- What needs to be done: Once you find the line with "Expand the Category dropdown" in the data that follows, repeat it and every line after it exactly, through the line with "Given: Click the Objective".

- Record extracts:
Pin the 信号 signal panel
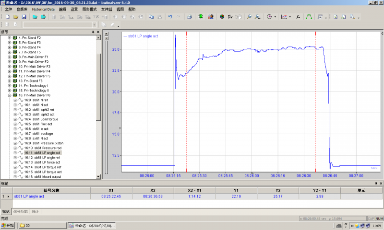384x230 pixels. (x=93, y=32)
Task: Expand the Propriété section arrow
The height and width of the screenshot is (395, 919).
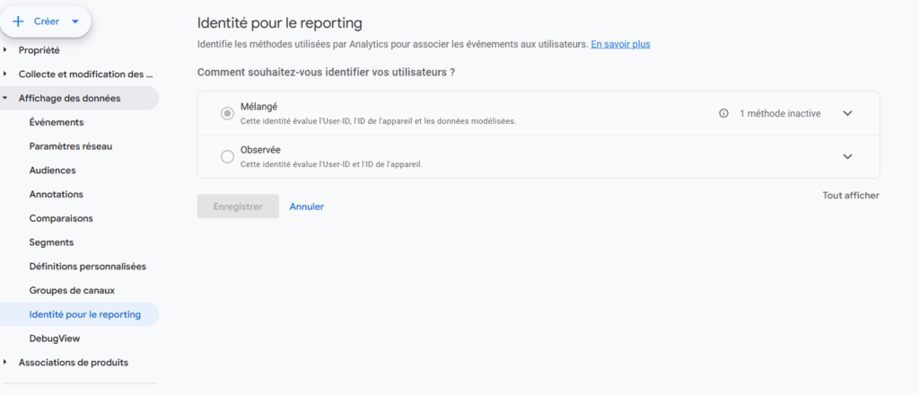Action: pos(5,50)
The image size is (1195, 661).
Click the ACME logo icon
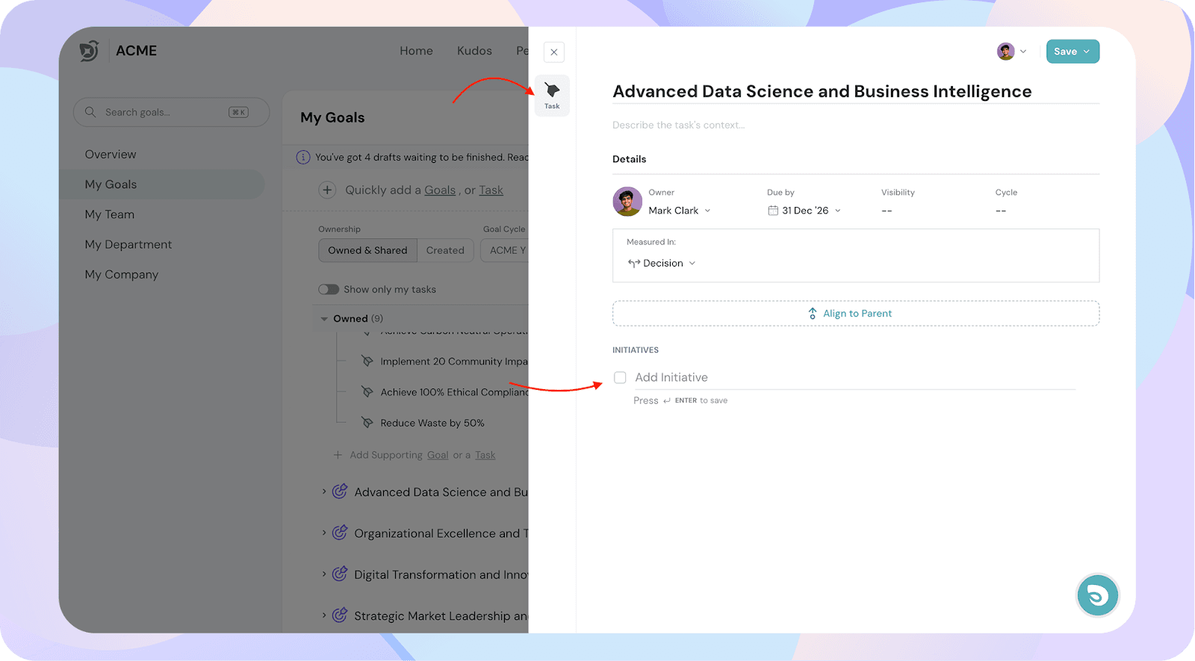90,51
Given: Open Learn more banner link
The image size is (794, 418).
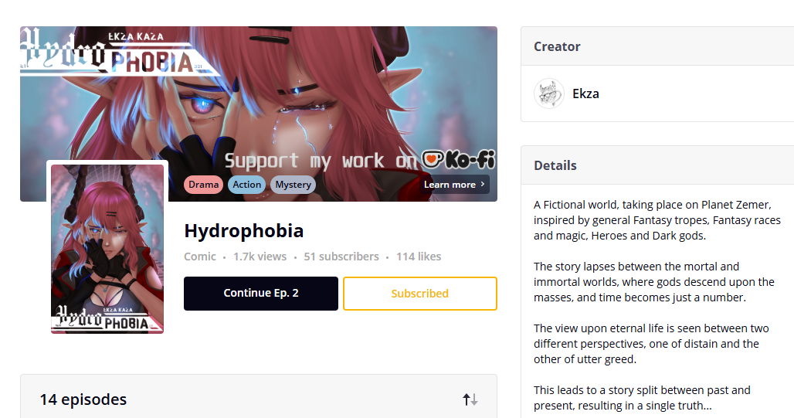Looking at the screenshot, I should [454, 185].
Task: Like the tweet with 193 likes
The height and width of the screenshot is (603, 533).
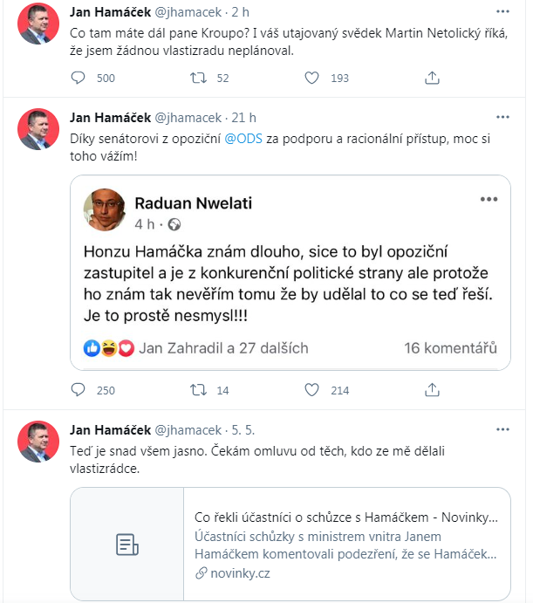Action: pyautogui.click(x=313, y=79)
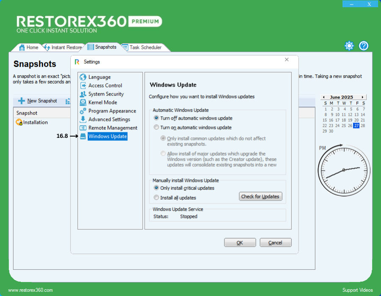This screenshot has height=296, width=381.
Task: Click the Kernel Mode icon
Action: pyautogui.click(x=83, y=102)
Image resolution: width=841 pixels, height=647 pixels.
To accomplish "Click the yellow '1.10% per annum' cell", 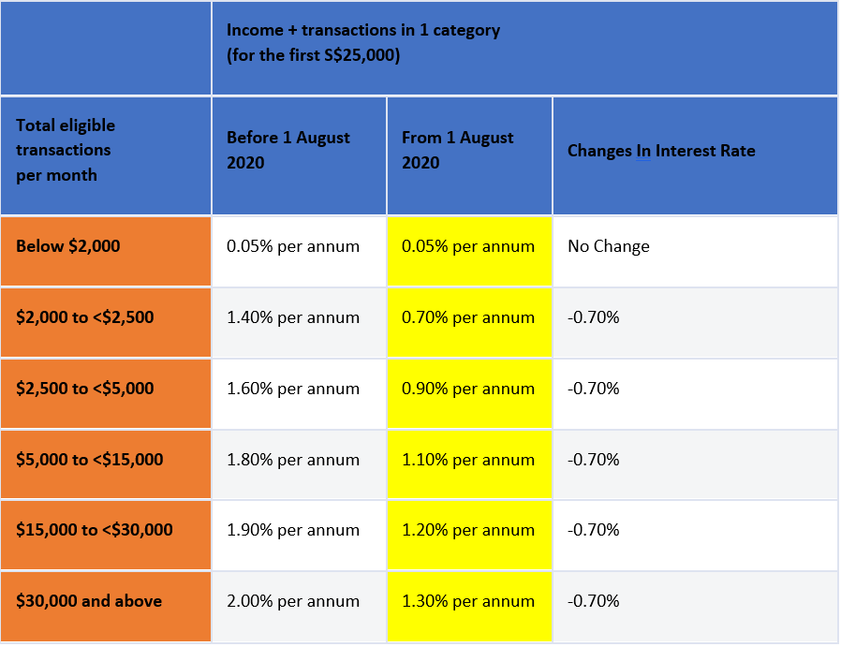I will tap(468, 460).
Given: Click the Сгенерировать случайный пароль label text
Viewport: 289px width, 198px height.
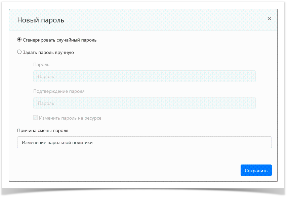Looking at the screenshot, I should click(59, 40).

* * *

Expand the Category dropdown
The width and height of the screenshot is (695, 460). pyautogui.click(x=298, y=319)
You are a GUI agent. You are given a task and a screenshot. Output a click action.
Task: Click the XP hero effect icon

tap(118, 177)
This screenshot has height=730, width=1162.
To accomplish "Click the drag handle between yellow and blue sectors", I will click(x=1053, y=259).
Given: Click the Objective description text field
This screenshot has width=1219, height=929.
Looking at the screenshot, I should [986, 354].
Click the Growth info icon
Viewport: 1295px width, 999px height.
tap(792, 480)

- Task response:
Expand the Category dropdown
The width and height of the screenshot is (695, 460). pyautogui.click(x=298, y=319)
You are a GUI agent. You are given a task and a screenshot. Output a click action.
Task: Click the XP hero effect icon

tap(118, 177)
This screenshot has height=730, width=1162.
To accomplish "Click the drag handle between yellow and blue sectors", I will click(x=1053, y=259).
Given: Click the Objective description text field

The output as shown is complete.